New Year’s Day 25: To Maintain Intentions and Tweak Goals

As of Dec 29th the year not yet finished and my 2025 aspirations were not yet begun. I don’t make New Years resolutions. The fact that, according to Pew Research, maybe 10% of adults follow through on resolutions dissuades me from using that word. I have strategic goals and intentions. The reality that adults who declare new year intentions abandon them within one month boggles my mind!

“Those over the age of 55 are 3.1x less likely to set New Year’s goals when compared to younger adults” according to Drive Research . It seems that few of them are bachelors and have less time and energy to develop or improve themselves.

As with many United States “holidays,” I approach New Years Day as a common day. Then and now I am a middle-aged bachelor who maintains habits for strength training, cooking and reading. I struggle with a weekly artistic writing habit and being assertively sociable.

Although my weekly record with intentions, a pillar one of strength training, wavered more than I wanted it to, I lifted weights and rode my bicycle twice a week. As with most adults, fitness was a goal; during my 40s I based my intention for strength on the U.S. Army Special Forces standard.

With a tight budget, I knew that my meager gear and lack of a gym membership would preclude my attaining that. It was an aspirational ideal.

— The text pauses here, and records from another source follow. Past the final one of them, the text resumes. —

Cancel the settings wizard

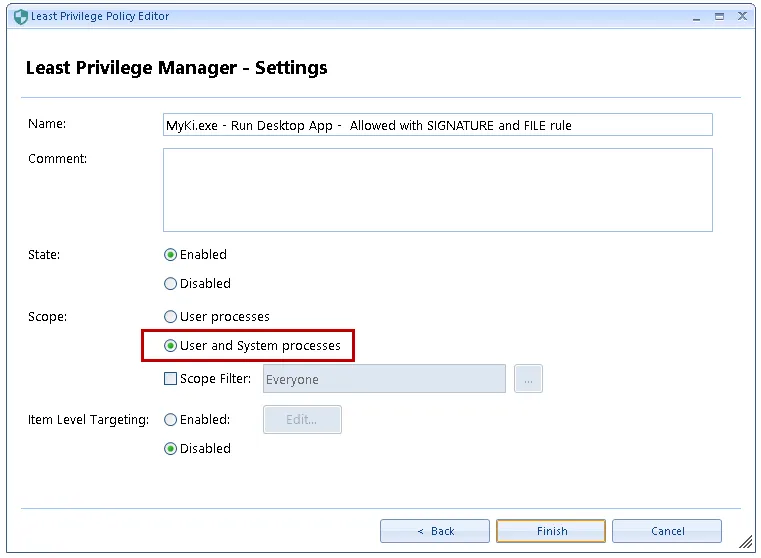tap(667, 531)
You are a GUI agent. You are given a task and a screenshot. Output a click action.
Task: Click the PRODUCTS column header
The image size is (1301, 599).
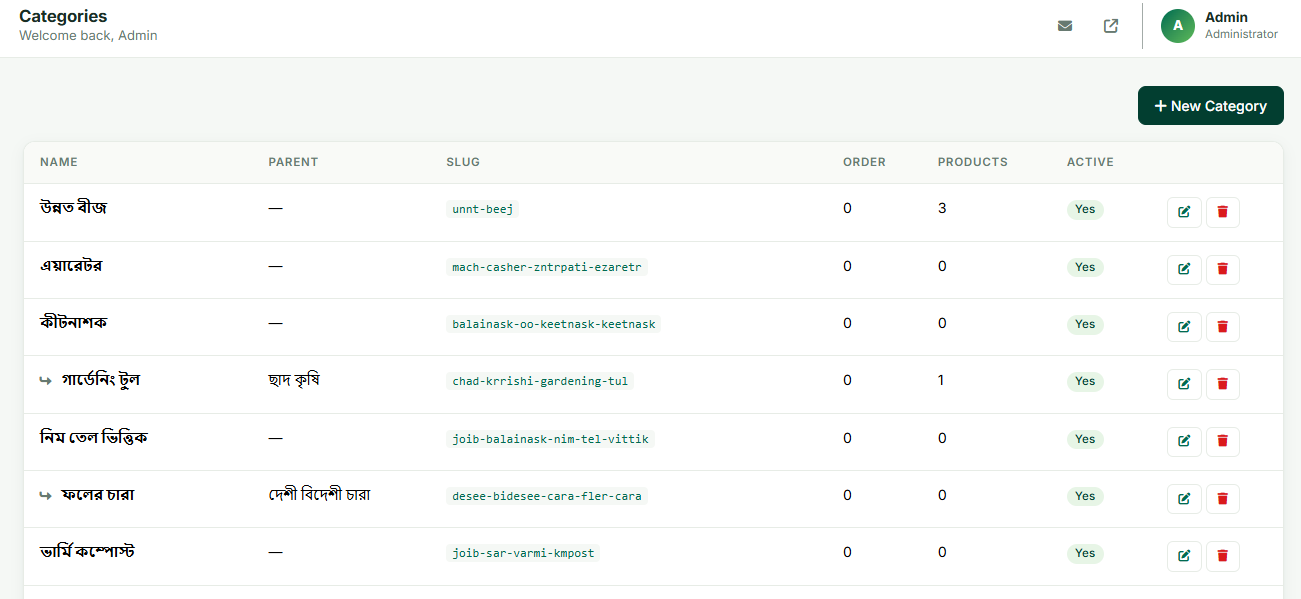(x=973, y=162)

As I’ve aged, in my 52nd year I relaxed my Special Forces-based strength training. I gained a tire on my gut. My honorary sister (blood cousin) who works in healthcare laid out the fact that aging entailed a slower metabolism. Even with the small gut, I acted on my intention well.

I have a weak link in the chain of my annual intentions. I am a very quiet extravert who aspires to “Never Eat Alone” as the book by Keith Ferrazzi extolls; that is difficult! Success oft comes from who you know. I am eager to connect socially. But scheduling meals with peers or friends demands a surprising amount of energy, and maybe confidence or chutzpah in me.

Never mind New Years resolutions. Aspirations or intentions, incremental ones serve me the best. Research and polling results show that great or grand lifestyle changes crush people’s notions of the doable.